Need more details ...

A) This requires some set theory, especially cardinality.

Dimension doesn't only depend on the vector space [tex]V[/tex], but also from the base field [tex]K[/tex]. For example, as a complex vector space [tex]\mathbb C[/tex] has dimension [tex]1[/tex], as a real vector space it has dimension [tex]2[/tex] and as a rational vector space it has dimension [tex]\infty[/tex].

The effect that [tex]\mathbb R \cong \mathbb R^3[/tex] as [tex]\mathbb Q[/tex]-vector spaces (not as [tex]\mathbb R[/tex]-vector spaces!) is similar to the "fact" there are equally many prime numbers than integers (there are simply countable infinite many).

Let [tex]V,W[/tex] be vector spaces over a field [tex]K[/tex] and having bases [tex]\mathcal V = \{v_i\}[/tex] and [tex]\mathcal W = \{w_j\}[/tex] (both of them possibly infinite). If there is a bijection [tex]b: \mathcal V \to \mathcal W[/tex], then this gives an isomorphism [tex]\bar b[/tex] of [tex]K[/tex]-vector spaces, defined by [tex]\bar b \left( \sum k_i v_i \right) = \sum k_i b(v_i)[/tex] for [tex]k_i \in K[/tex] (where the sum is finite/all but finitely many summands are [tex]0[/tex]; note that a basis is defined to reach any elements as a finite sum).

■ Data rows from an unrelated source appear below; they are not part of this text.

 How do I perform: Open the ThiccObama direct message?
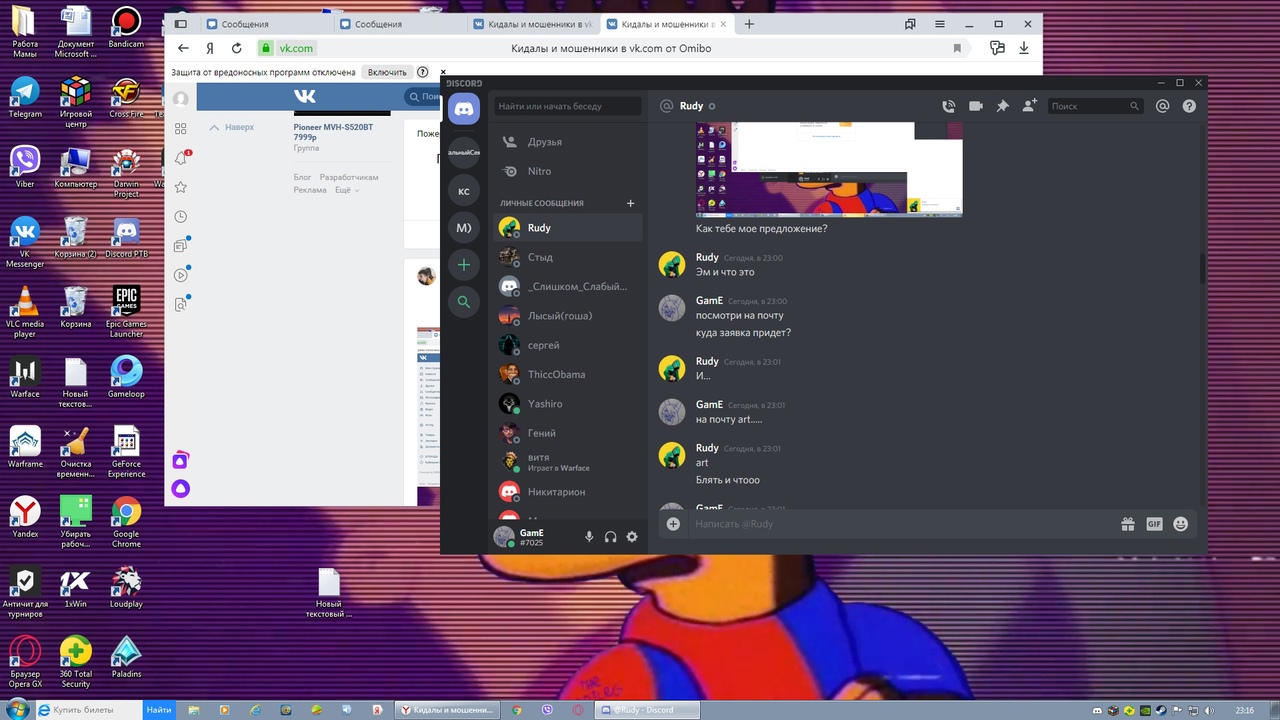tap(556, 374)
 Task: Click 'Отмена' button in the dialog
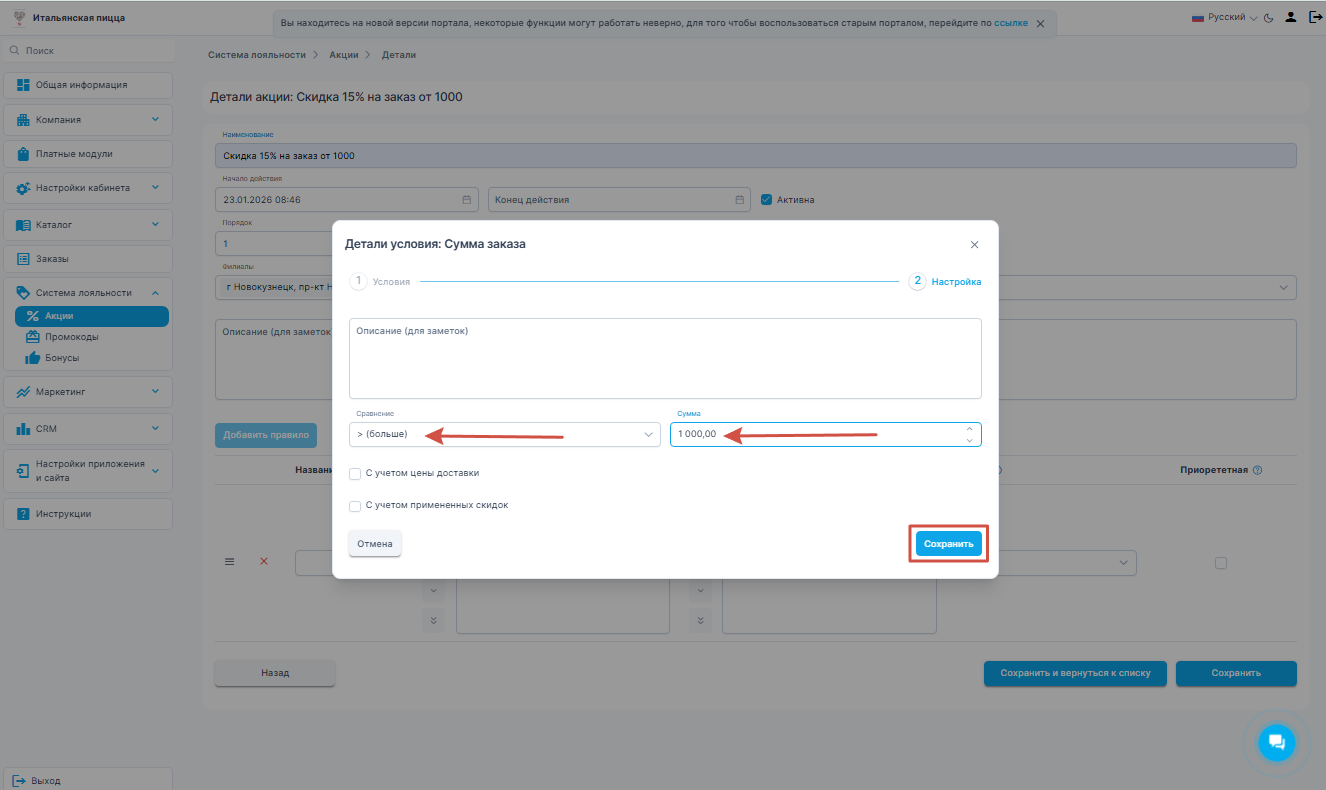click(375, 544)
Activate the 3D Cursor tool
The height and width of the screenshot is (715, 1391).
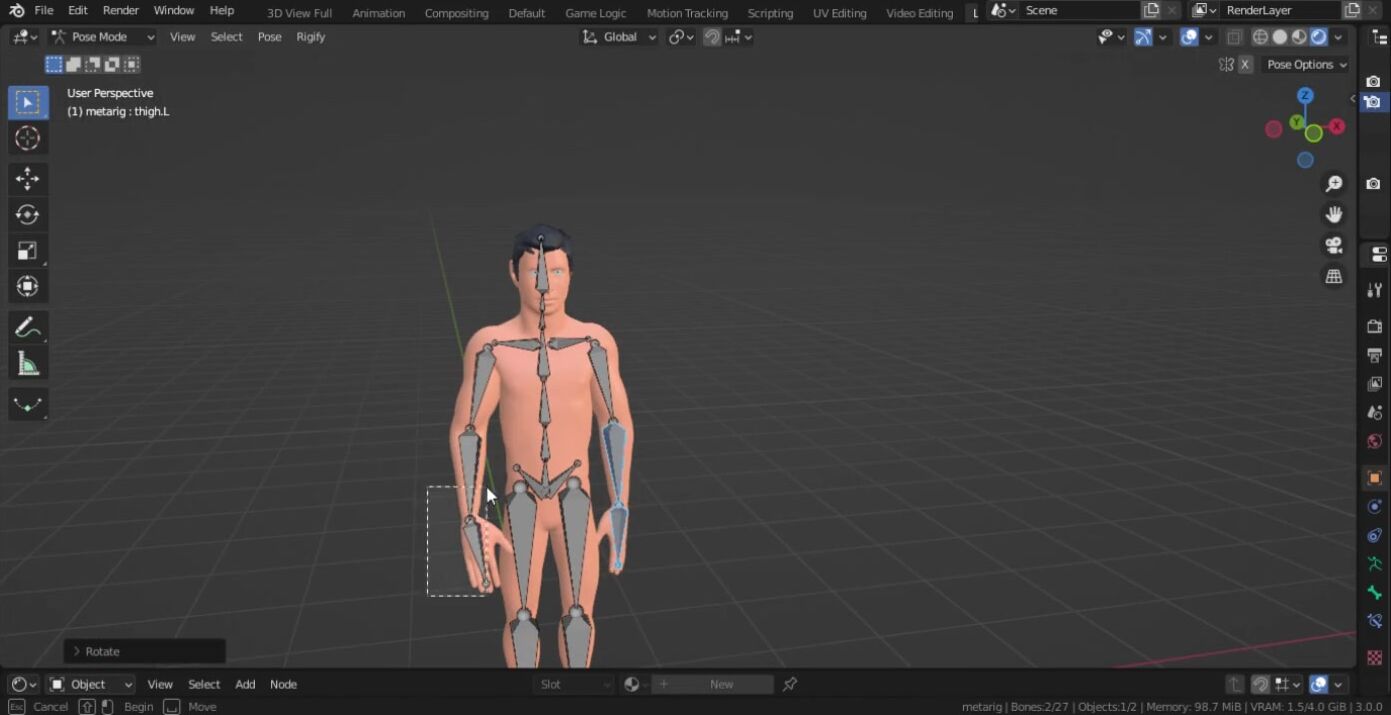[27, 139]
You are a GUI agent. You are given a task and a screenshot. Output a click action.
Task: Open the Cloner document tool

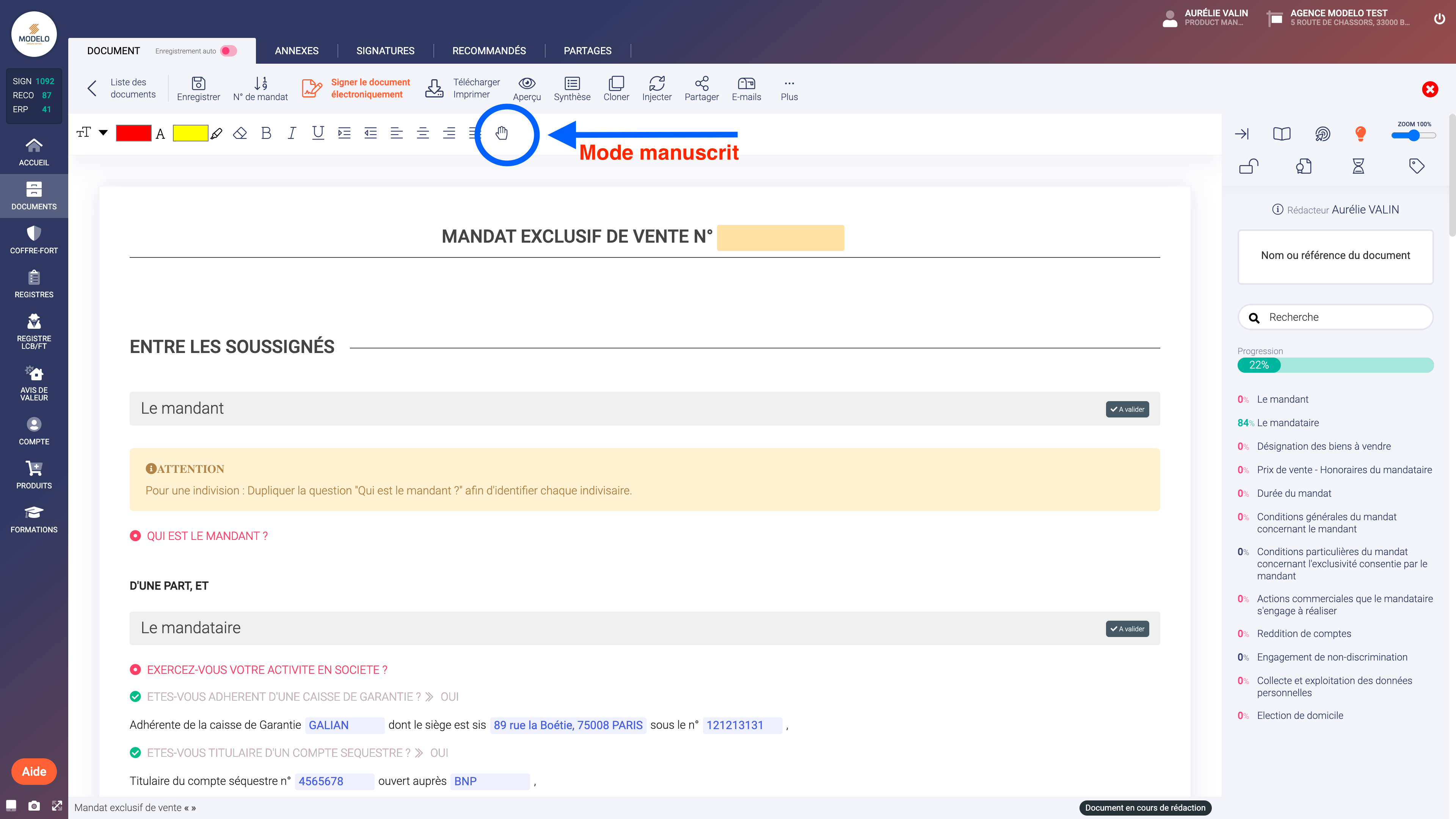click(x=615, y=88)
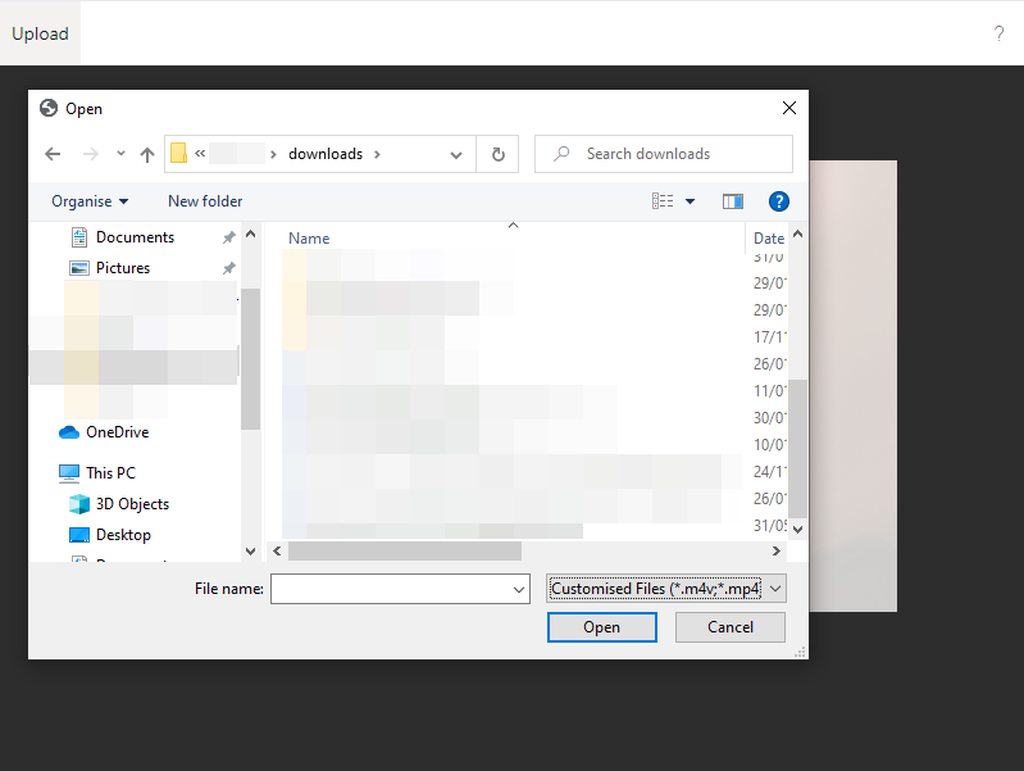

So vector spaces are isomorphic if a set of bases is isomorphic (which for sets means: there is a bijection). Now let [tex]K[/tex] be an infinite field and [tex]V,W[/tex] be [tex]K[/tex]-vector spaces such that [tex]|K| < |V| = |W|[/tex] (here [tex]|\cdot |[/tex] means cardinality, so this means: there is a bijection [tex]V \to W[/tex] as sets [not necessarily as vector spaces!] and there is an injection [tex]K \to V[/tex] but not an injection [tex]V \to K[/tex] [again as sets, not spaces!]). Then by the axiom of choice and some set theory, any [tex]K[/tex]-basis [tex]\mathcal V[/tex] of [tex]V[/tex] has the same cardinality than [tex]V[/tex] itself, so [tex]|\mathcal V | = |V|[/tex]. Similar, [tex]|\mathcal W | = |W|[/tex], thus [tex]|\mathcal V | = |V| = |W| = |\mathcal W |[/tex], meaning that there is a bijection between the bases. By the previous said, this means that [tex]V[/tex] and [tex]W[/tex] are isomorphic as [tex]K[/tex]-vector spaces.

This applies for [tex]K = \mathbb Q[/tex], [tex]V = \mathbb R^m[/tex], [tex]W = \mathbb R^n[/tex] as well.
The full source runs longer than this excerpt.